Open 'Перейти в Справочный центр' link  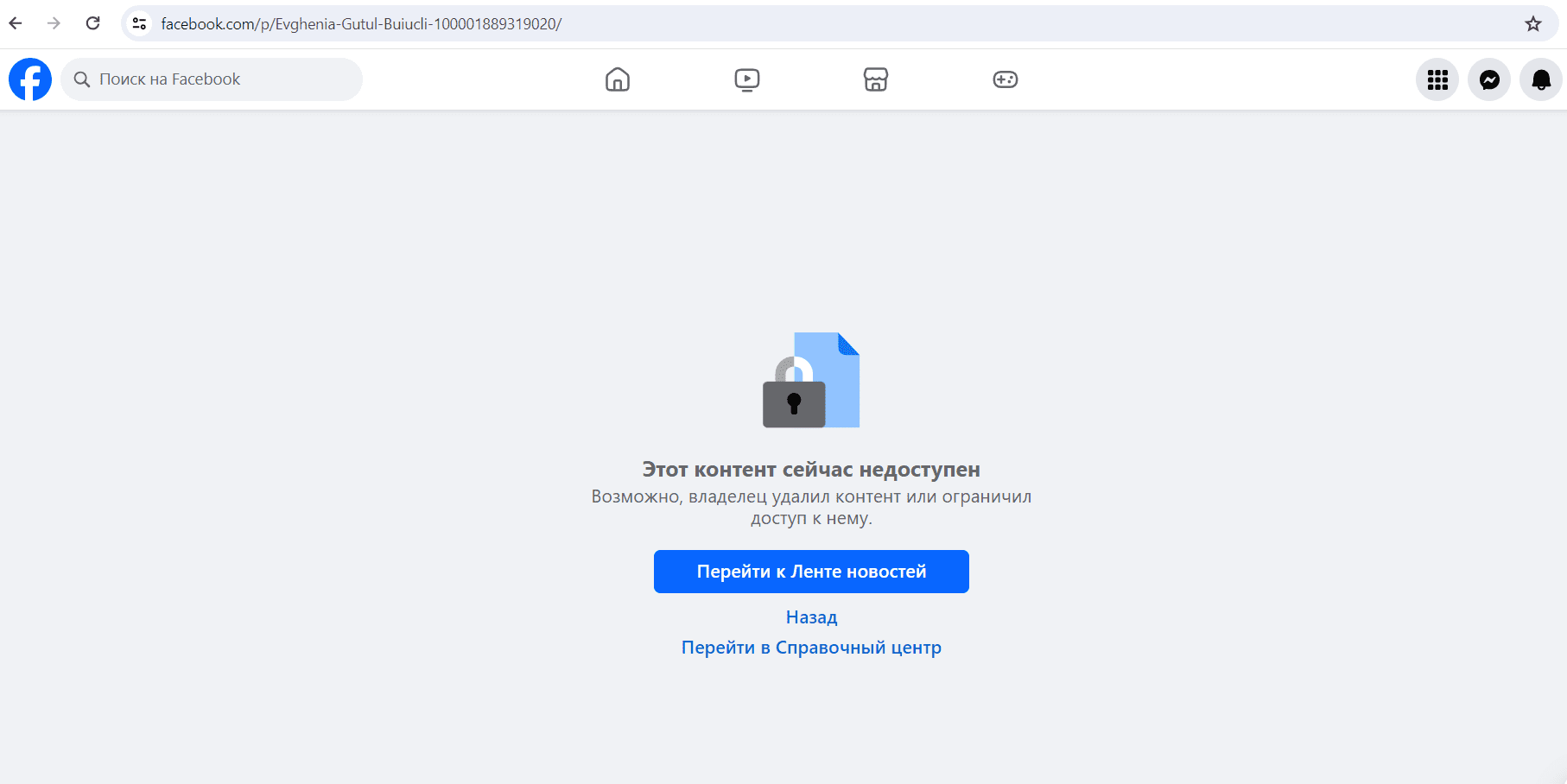click(x=811, y=648)
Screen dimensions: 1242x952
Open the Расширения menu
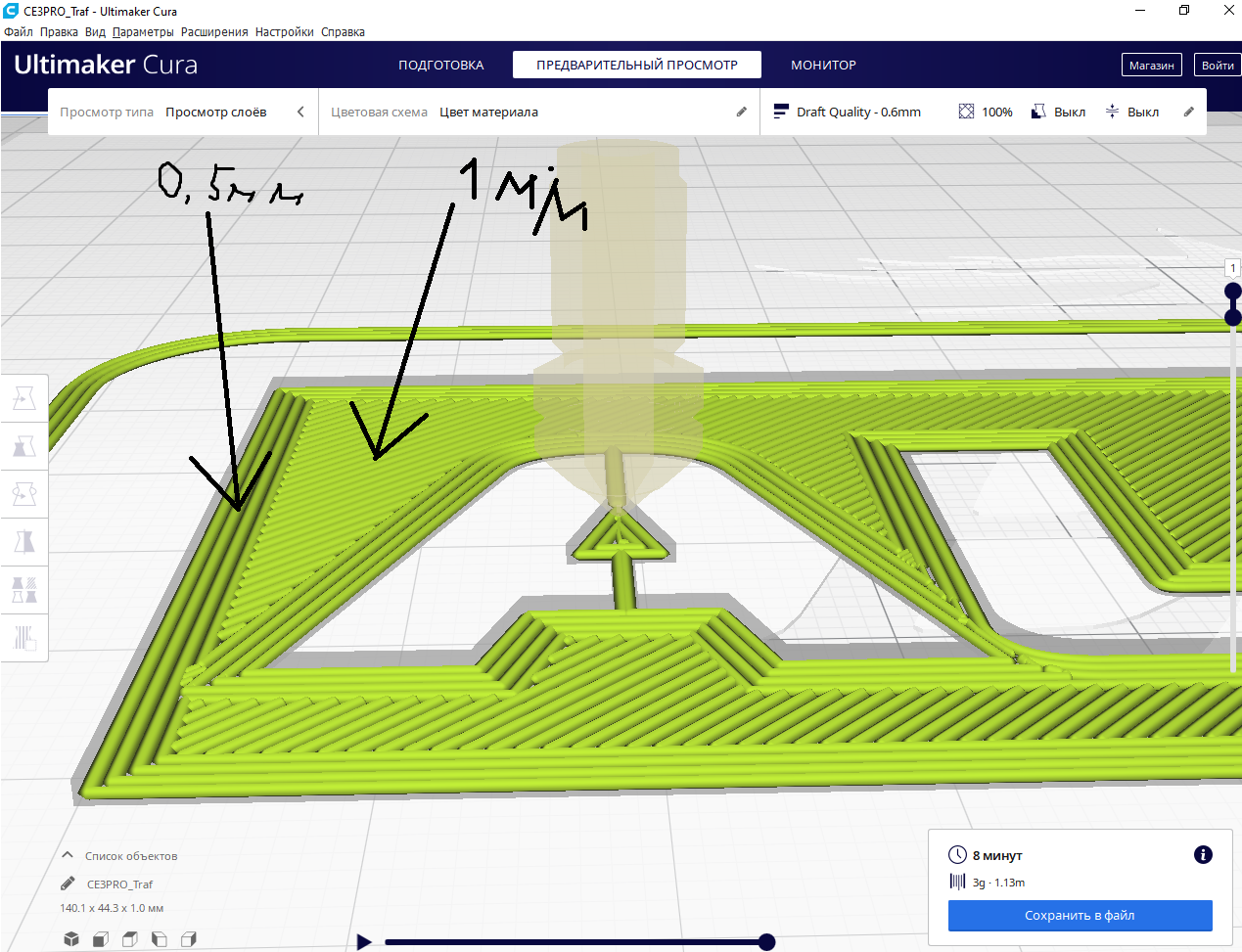214,31
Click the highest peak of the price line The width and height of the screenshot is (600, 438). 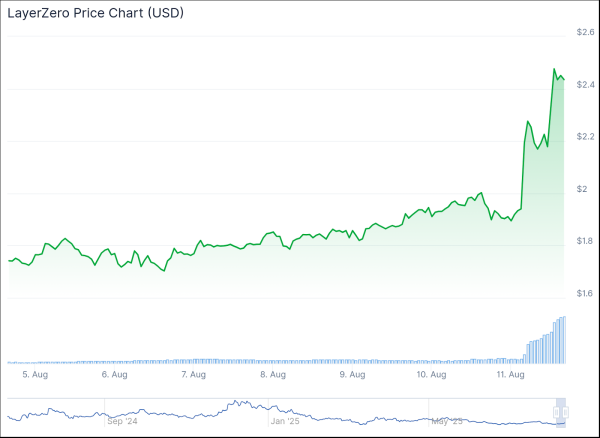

^^^^^^^^

What you have to do:
The lines running from the one with "Open the Расширения menu" to the close of the material above are to be retyped exactly; no picture is to be included.

Output of the exercise:
Open the Расширения menu
214,31
Click the highest peak of the price line The width and height of the screenshot is (600, 438). 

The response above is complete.